_PROMPT_: Leaving out the pictures, please reproduce exactly and only the lines from the one that contains "Task: Click the" through the last line below.

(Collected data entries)
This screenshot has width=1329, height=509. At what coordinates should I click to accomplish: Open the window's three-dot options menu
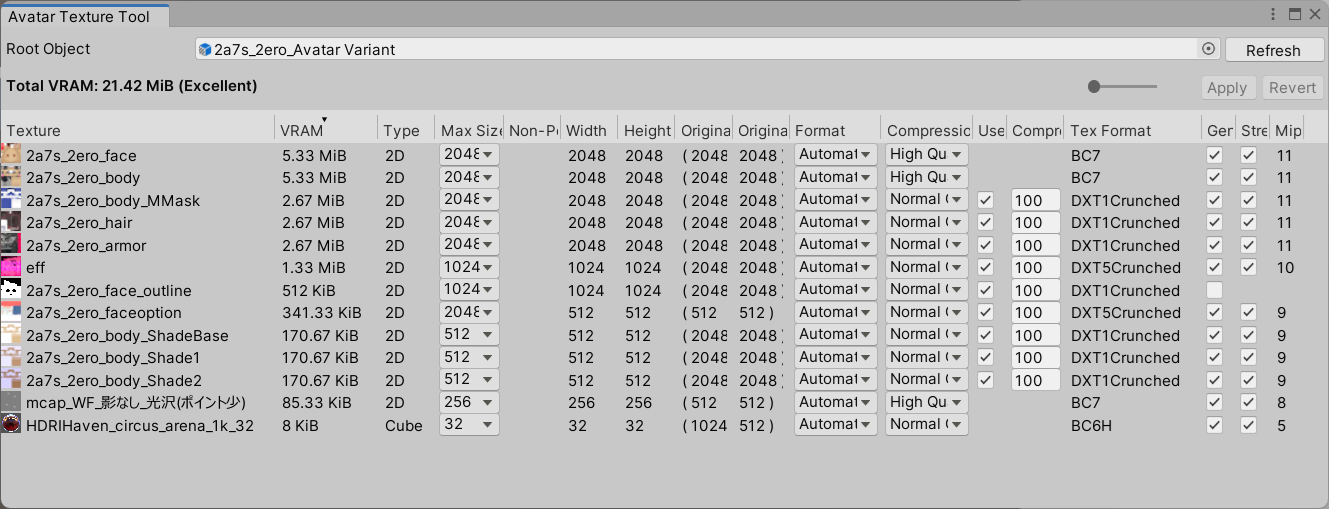[1273, 14]

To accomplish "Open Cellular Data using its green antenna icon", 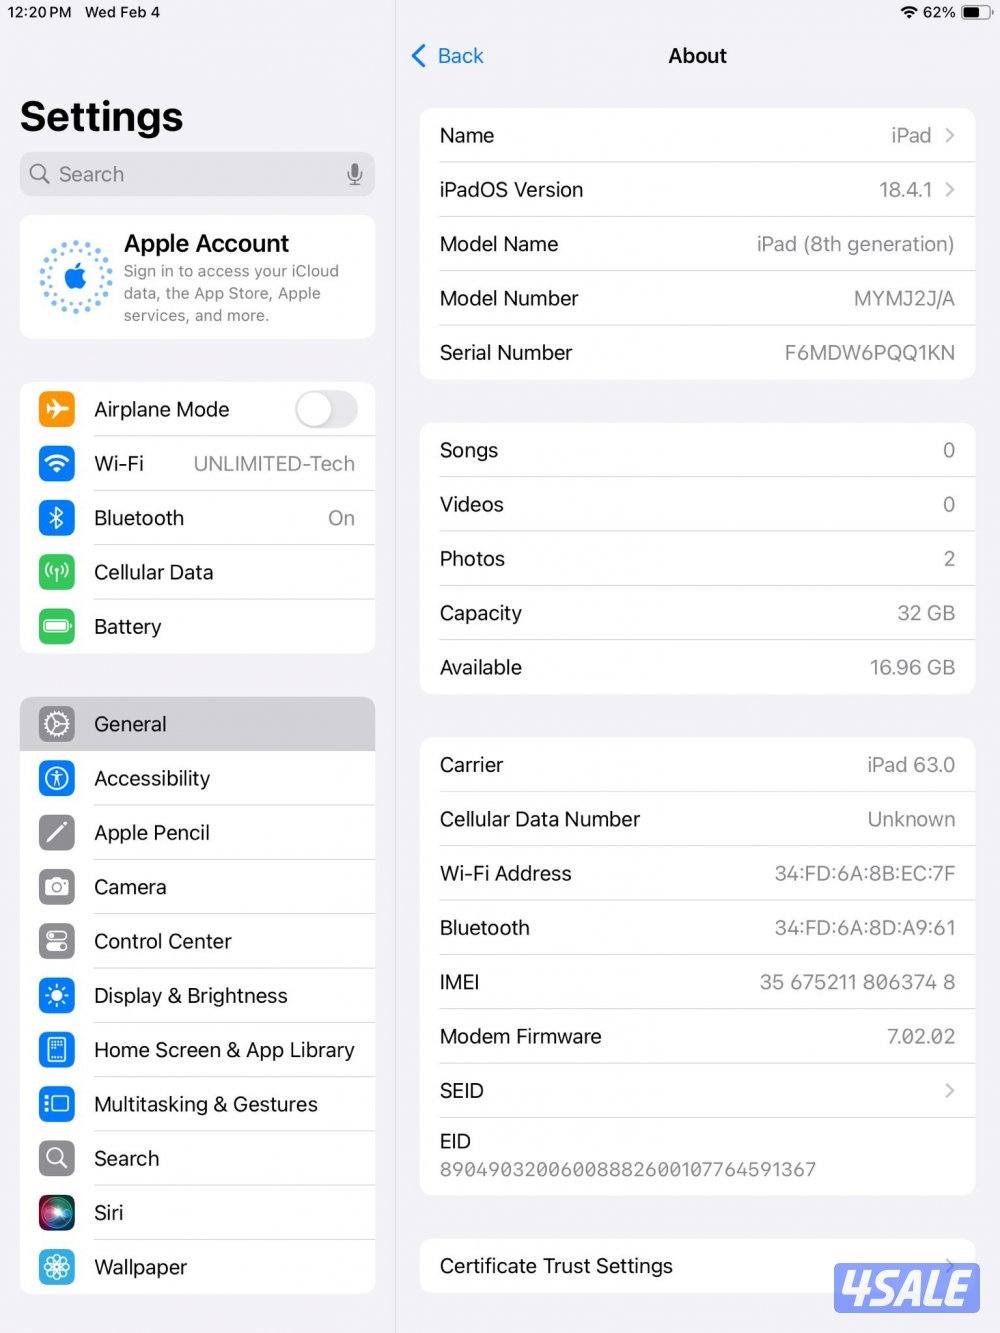I will click(x=57, y=572).
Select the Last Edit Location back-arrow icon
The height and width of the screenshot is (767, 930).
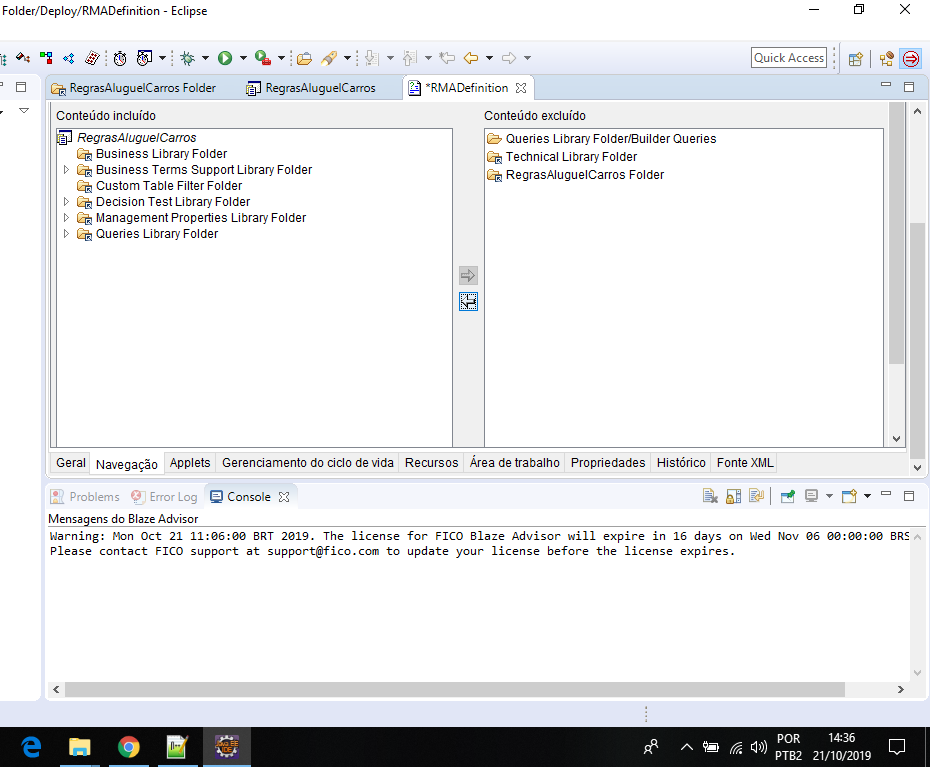click(x=447, y=58)
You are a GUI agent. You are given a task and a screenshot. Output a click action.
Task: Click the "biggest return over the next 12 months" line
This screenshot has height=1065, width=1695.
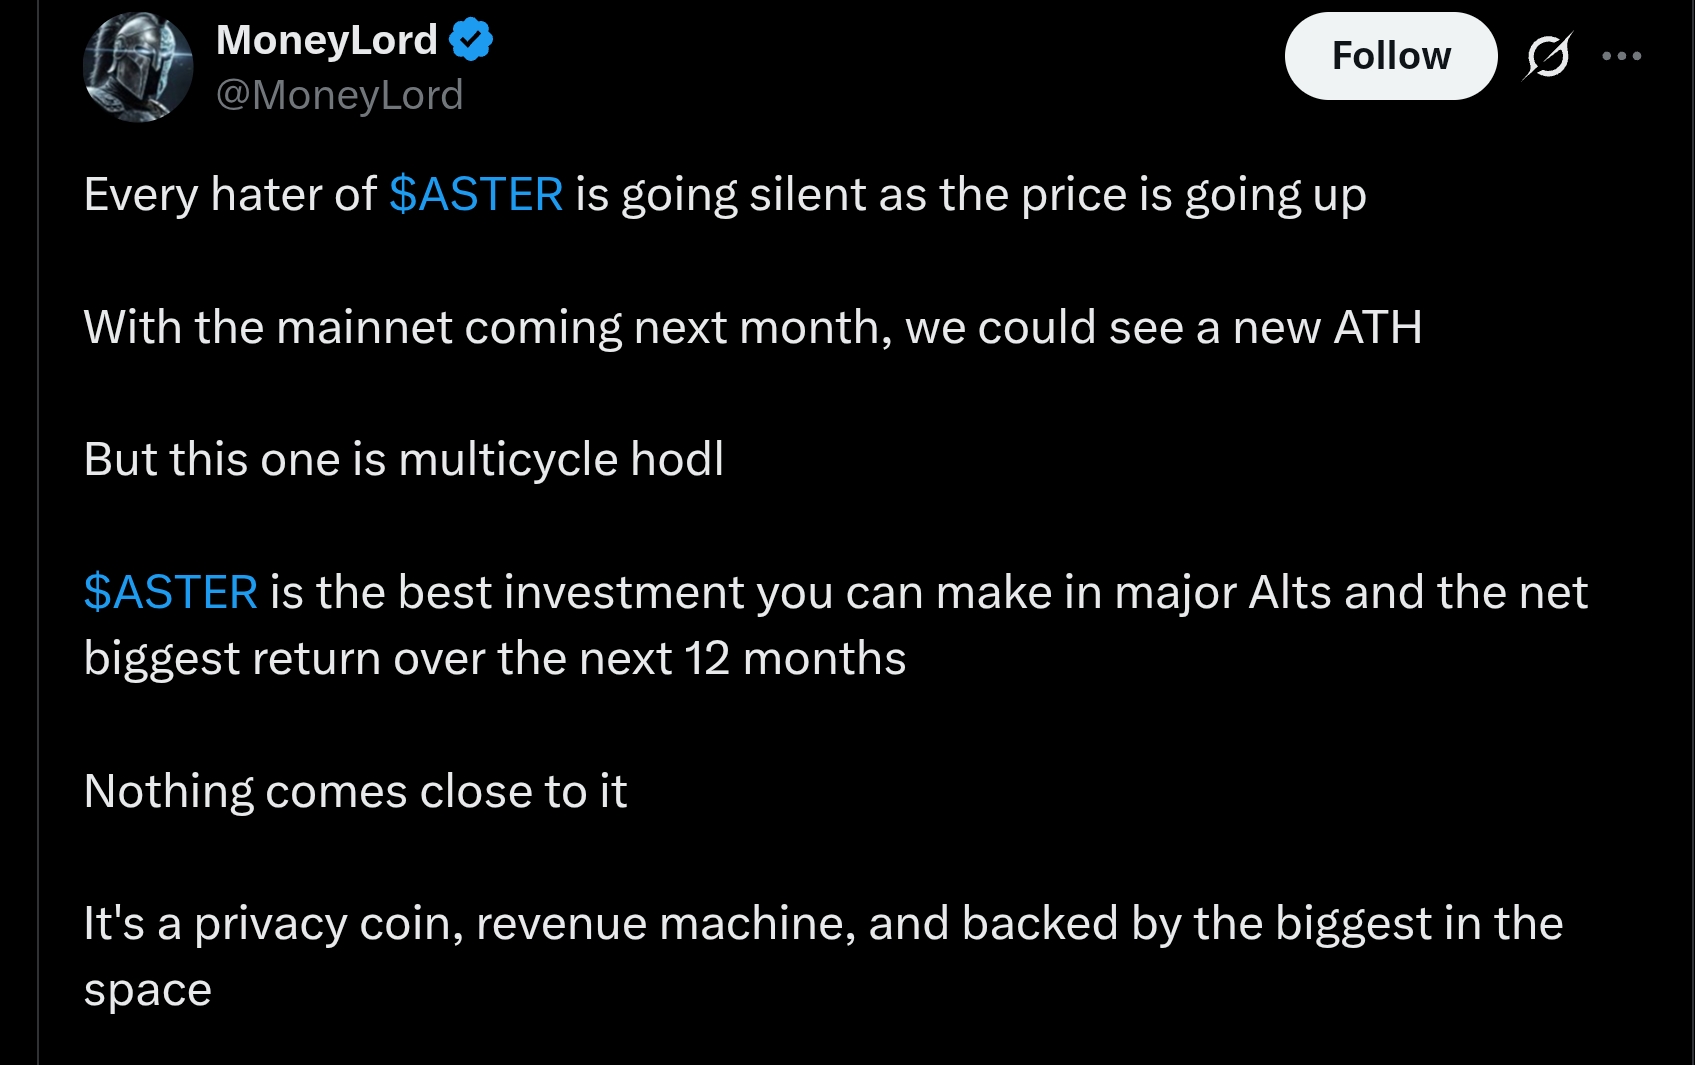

_EXPECTED ANSWER_:
Task: Click the "biggest return over the next 12 months" line
This screenshot has height=1065, width=1695.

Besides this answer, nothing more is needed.